HINWEISE UND ANFORDERUNGEN: Gibst du die Zeilen von der Zeile mit „Select the Hand (move) tool“ bis einschließlich der Zeile mit „pos(866,266)“ als JSON-Liste von Strings aus, mit einem String pro Zeile und ohne Leerzeilen? Lass die Bilder dabei aus der Antwort weg.

GESPEICHERTE DATEN:
* * * *

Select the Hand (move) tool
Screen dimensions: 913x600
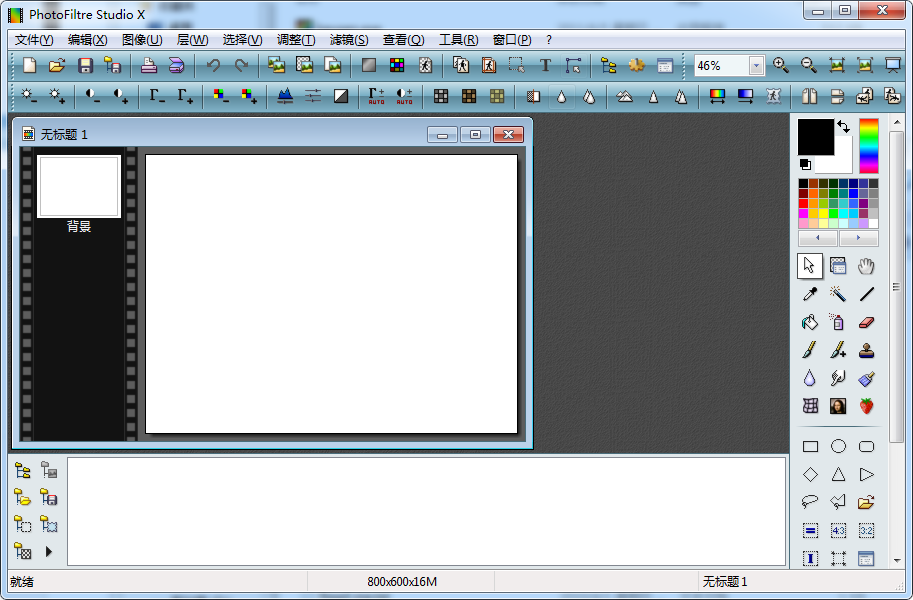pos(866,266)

* * * *

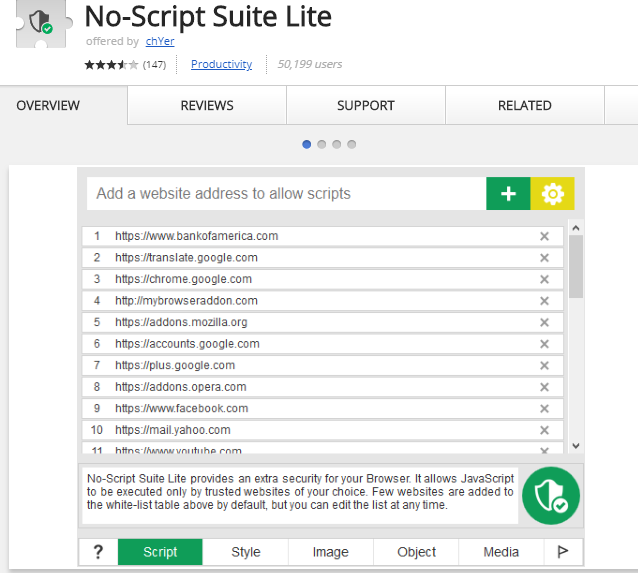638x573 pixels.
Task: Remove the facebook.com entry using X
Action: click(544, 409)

* * * *

DIE ANTWORT:
[
  "Select the Hand (move) tool",
  "Screen dimensions: 913x600",
  "pos(866,266)"
]